ロックとスバルとティアナのチームは、格闘型のロックとスバルが前衛として攻め込み、指揮官型のティアナが状況を整理しながら、射撃魔法
で後方支援を行っている。
そして後方支援を行うだけでなく、ティアナは状況を読みながら、スバルとロックに指示を出して行く。
その指示には、まだ粗削りな部分はあるが、しかし必要な部分は確りと抑えた見事な物であり、ティアナの指揮官としての才能が発揮されて
居るのは間違いないだろう。



「うおらぁぁ!打っ飛べぇ!!!

雷光一閃!!


個別に出撃した隊長陣も、隊長格の名に恥じない活躍を見せている。
ヴィータの重爆打撃がガジェットを粉砕すれば、フェイトの雷光の剣技がガジェットを一刀両断!如何にAMFが搭載されたガジェットとは言え、
軽減できる量を越えた攻撃を喰らってはどうしようもないだろう。


「温い、温すぎるの!!此の程度じゃ準備運動にもならないの!!
 私を倒したいのならば、せめてガジェット10000体は寄越しやがれなの!!って言うか、こんなガラクタは纏めて吹き飛べぇ!

『Divine Buster.』


そして、なのはは言うに及ばずであった。
なのはに関しては、そもそも普通の尺度で測るのが間違いなのだから、ガジェットがどれだけスクラップになろうとも驚いてはいけないのかも
知れない――物凄くおかしい事ではあるが。


其れは其れとして、圧倒的なのが京、シグナム、ノーヴェ、庵のチームだ。
京と庵が一緒と言う事が不安要素だったのだが、蓋を開けてみれば不安要素どころか、京と庵は戦いに於いては最高のコンビだと思わせる
結果になっていた。


「ボディが、がら空きだぜ!!」

「ふ、雑魚が!」

「おぉぉ……喰らいやがれぇ!!


と言うのも、京が荒咬み→八錆→砌穿でガジェットをダウンさせたら、其処に庵が爪櫛での追い打ちを食らわせて、其れで浮いた所に京の必
殺の大蛇薙が炸裂!
ダウンさせては爪櫛を当て、浮いた所を大蛇薙。
時には七拾五式・改からの連携を交えて、正にガジェットを鎧袖一触!
八岐大蛇を封じた草薙と八尺瓊の末裔である京と庵は、普段は反目しながらも、共通の敵を前にした場合には凄まじい強さを発揮してくれる
ようだ。


「雑魚が図に乗るな。

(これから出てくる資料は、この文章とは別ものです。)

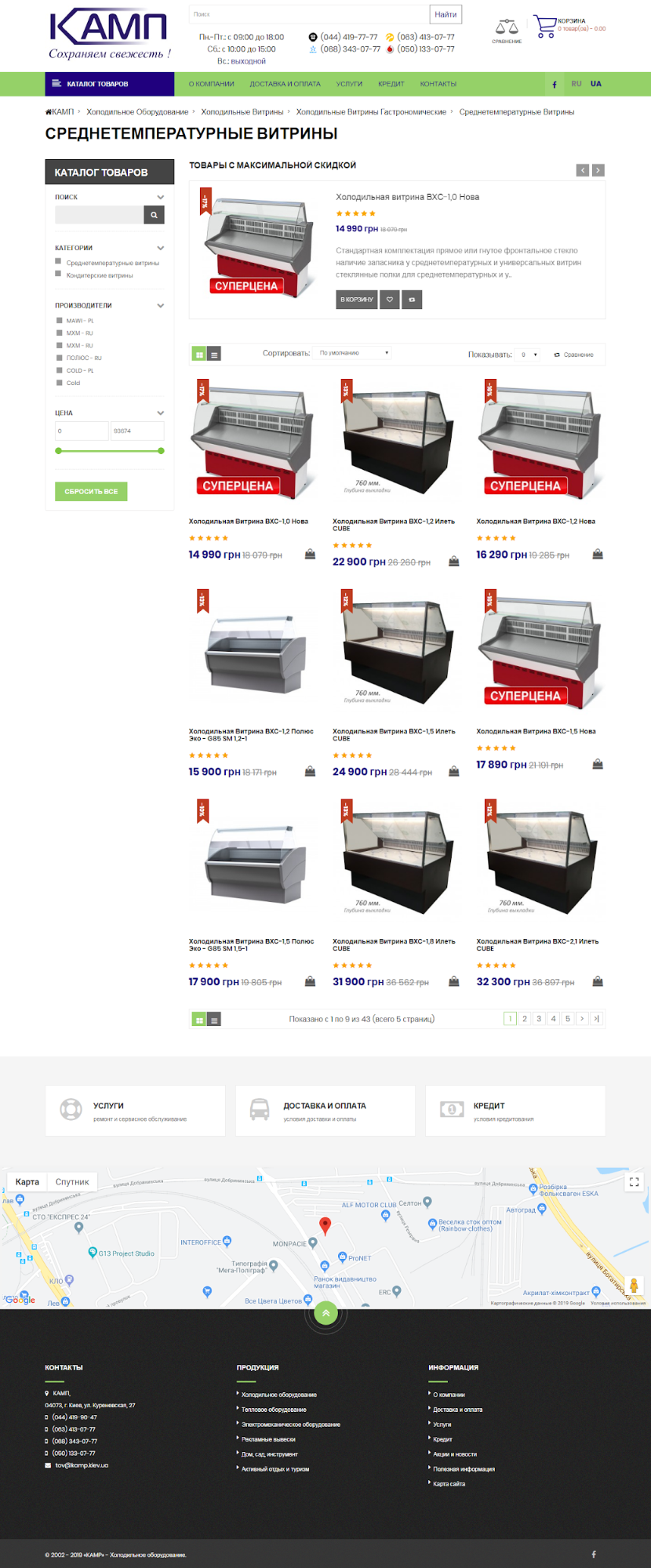Click the sidebar search magnifier button
Screen dimensions: 651x1568
pyautogui.click(x=155, y=215)
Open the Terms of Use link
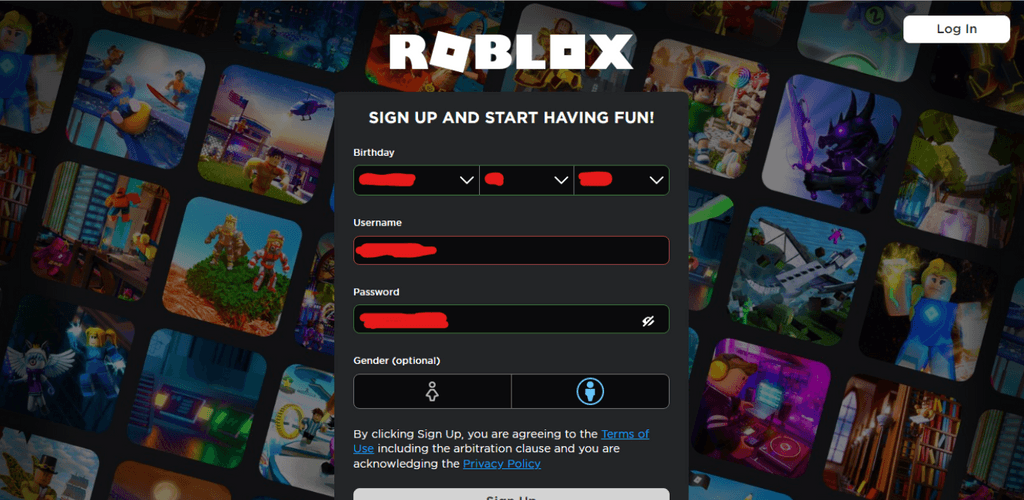1024x500 pixels. tap(501, 441)
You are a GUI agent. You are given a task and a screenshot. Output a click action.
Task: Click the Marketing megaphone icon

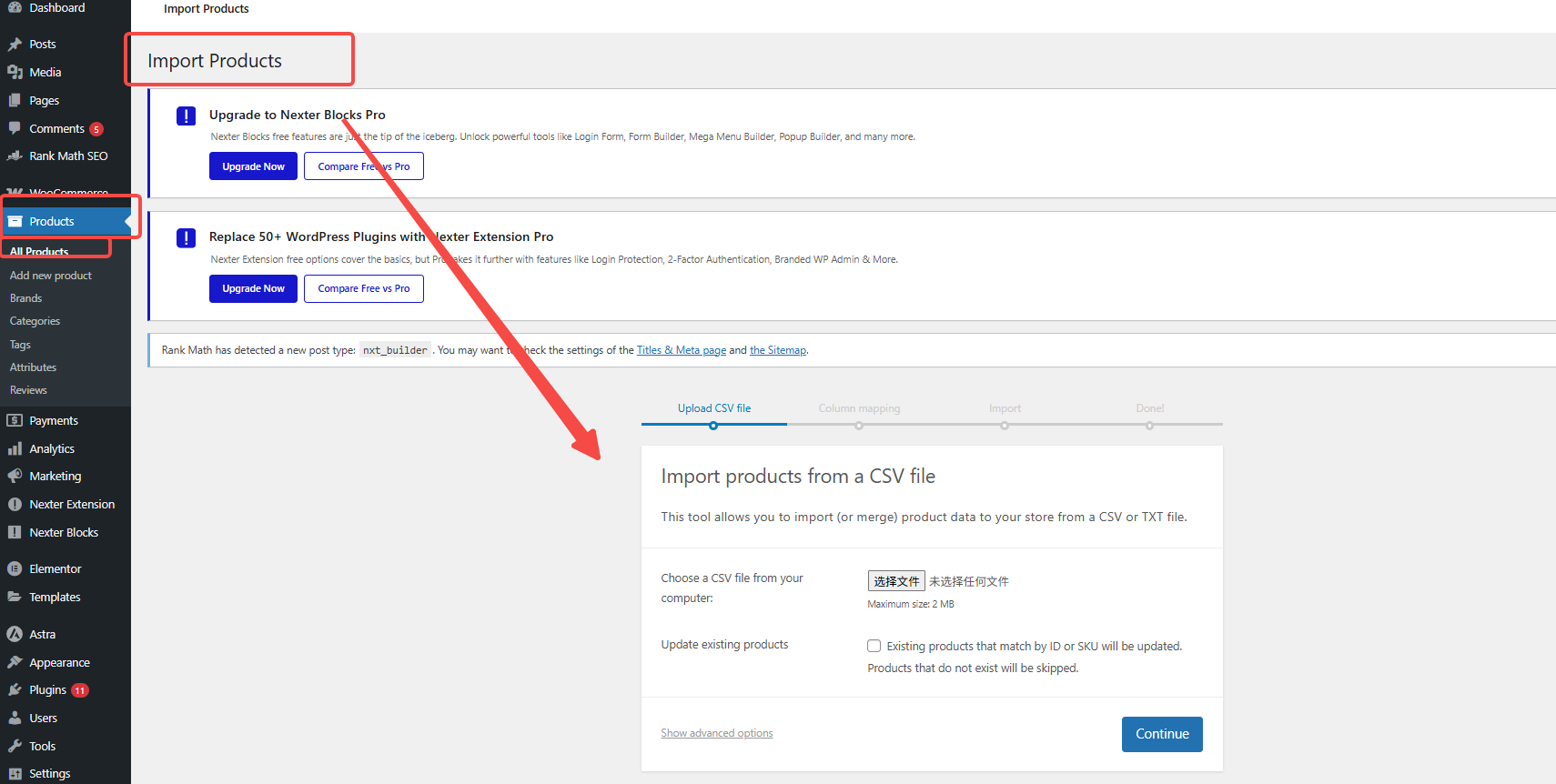coord(15,477)
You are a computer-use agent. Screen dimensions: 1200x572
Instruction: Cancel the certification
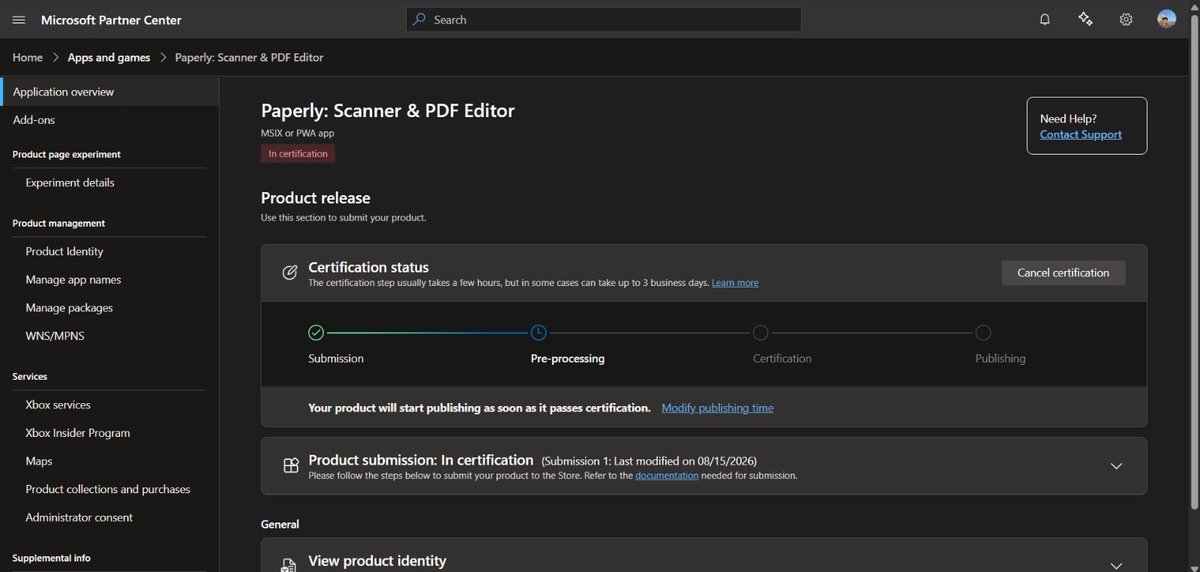[1063, 273]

……紫電一閃!!

「打っ飛べ、ディバインバスター!!


そしてシグナムとノーヴェもまた、其の力を存分に発揮して、ガジェットを現れた端から一撃粉砕!迷わず撃滅!
其れでも、ガジェットは次から次へとやって来る――負ける事はないが、この数は厄介極まりない。

休日返上での出撃だが、此れは思っていた以上にハードな出撃になりそうだった。